Os glaciares, que funcionam como a última reserva de água do Chile, perderão até 80% do seu volume até 2100.
Nesse cenário, apenas fornecerão metade da água que fornecem atualmente durante as secas.
Um estudo internacional publicado em Communications Earth & Environment adverte que essas massas de gelo já perderam sua capacidade de mitigar futuras megasecas no país sul-americano.
Os glaciares no Chile se desvanecem: a última defesa
A pesquisa foi liderada pelo chileno Eduardo Muñoz-Castro junto com cientistas da Suíça e Áustria.
Esta avaliou como responderam os glaciares dos Andes do Sul à megaseca que afeta o Chile desde 2010 e os resultados projetam um panorama crítico.

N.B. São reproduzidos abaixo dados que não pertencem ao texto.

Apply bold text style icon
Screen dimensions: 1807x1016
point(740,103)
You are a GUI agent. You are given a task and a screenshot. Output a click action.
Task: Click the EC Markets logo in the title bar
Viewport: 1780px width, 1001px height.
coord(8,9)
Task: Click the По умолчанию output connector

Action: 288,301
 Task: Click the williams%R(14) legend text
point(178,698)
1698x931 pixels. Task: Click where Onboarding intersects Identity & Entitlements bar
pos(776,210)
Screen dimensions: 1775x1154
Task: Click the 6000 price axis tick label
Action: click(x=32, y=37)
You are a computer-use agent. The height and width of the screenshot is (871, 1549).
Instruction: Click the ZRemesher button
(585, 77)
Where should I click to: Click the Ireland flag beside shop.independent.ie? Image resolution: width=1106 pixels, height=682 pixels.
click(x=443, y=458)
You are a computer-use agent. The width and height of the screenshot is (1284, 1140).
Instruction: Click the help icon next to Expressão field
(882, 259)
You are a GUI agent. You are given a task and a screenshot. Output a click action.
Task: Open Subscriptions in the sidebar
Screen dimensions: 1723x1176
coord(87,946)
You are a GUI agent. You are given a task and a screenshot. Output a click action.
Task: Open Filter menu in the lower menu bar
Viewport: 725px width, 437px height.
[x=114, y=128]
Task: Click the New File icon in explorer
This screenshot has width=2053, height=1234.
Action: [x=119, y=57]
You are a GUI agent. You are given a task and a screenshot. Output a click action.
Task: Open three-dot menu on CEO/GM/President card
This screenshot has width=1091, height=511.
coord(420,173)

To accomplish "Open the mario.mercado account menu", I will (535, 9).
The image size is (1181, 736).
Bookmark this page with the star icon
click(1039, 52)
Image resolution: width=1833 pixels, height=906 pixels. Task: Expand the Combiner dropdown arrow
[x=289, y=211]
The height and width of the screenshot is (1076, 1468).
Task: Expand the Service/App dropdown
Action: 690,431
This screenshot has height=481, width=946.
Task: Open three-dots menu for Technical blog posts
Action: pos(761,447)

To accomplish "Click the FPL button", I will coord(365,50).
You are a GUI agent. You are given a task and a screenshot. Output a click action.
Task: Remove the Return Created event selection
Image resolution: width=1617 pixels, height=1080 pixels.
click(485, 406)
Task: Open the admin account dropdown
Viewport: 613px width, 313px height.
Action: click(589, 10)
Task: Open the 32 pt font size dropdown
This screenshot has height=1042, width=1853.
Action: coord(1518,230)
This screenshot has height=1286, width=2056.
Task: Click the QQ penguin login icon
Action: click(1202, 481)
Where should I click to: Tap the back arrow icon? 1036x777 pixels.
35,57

“O aumento das temperaturas nos cenários projetados para o século vai levar a que os glaciares percam mais massa do que ganham“, explica Álvaro Ayala, do Instituto Federal Suíço de Pesquisa de Florestas, Neve e Paisagem (WSL).
O engenheiro civil chileno acrescenta: “Sustentadamente durante todo o século, vão recuar“.

A perda massiva de volume glaciar
O estudo do WSL, do Instituto de Ciência e Tecnologia da Áustria (ISTA) e do Centro de Estudos Avançados em Zonas Áridas do Chile estabelece projeções alarmantes:
- Os grandes glaciares do sul dos Andes perderão entre 50% e 80% do seu volume atual
- A contribuição hídrica durante o verão será a metade da atual
- Os glaciares pequenos terão desaparecido totalmente
“Uma vez consumida a água da neve caída no inverno e a armazenada no subsolo, os glaciares são como a última reserva na natureza“, destaca Ayala.
Em particular, sua contribuição torna-se crítica no final do verão, quando os rios de montanha no Chile atingem seu caudal mínimo.
Uma megaseca que ninguém previu
A atual crise hídrica no Chile pegou de surpresa a comunidade científica.
“A megaseca chilena nunca foi prevista em nenhum modelo climático”, afirma Francesca Pellicciotti, engenheira ambiental do ISTA.
Os climatologistas só perceberam a gravidade do fenômeno em 2015, cinco anos após seu início.
O país enfrenta 15 anos contínuos de escassez de água, uma situação agravada pela falta de políticas suficientes de economia ou gestão do consumo.

A desertificação avança para o sul
Ayala lembra que estudos anteriores já alertavam sobre uma progressiva desertificação do norte para o sul do Chile.
As projeções indicam diminuição de precipitações e aumento de temperaturas que aceleram esse processo.
Entre 2010 e 2019, o fluxo glaciar manteve-se praticamente inalterado em relação à década anterior.
No entanto, se ocorrer uma nova megaseca no final do século, o fluxo anual e estival poderá diminuir até 80% em comparação com os níveis anteriores a 2010.
“Descobrimos que a contribuição hídrica dos glaciares durante o verão será cerca de metade do que ocorreu nos anos recentes”, alerta o especialista em hidrologia.
Pellicciotti levanta uma questão crucial: “Estamos preparados para futuros desastres climáticos?”
Os resultados projetam um enfraquecimento do papel amortecedor dos glaciares frente a déficits de precipitação.
Isso aumentará a escassez de água para ecossistemas e meios de subsistência nas regiões montanhosas da América do Sul até 2100.
O caso do Chile serve agora como referência para analisar fenômenos semelhantes na Europa, particularmente nos Alpes.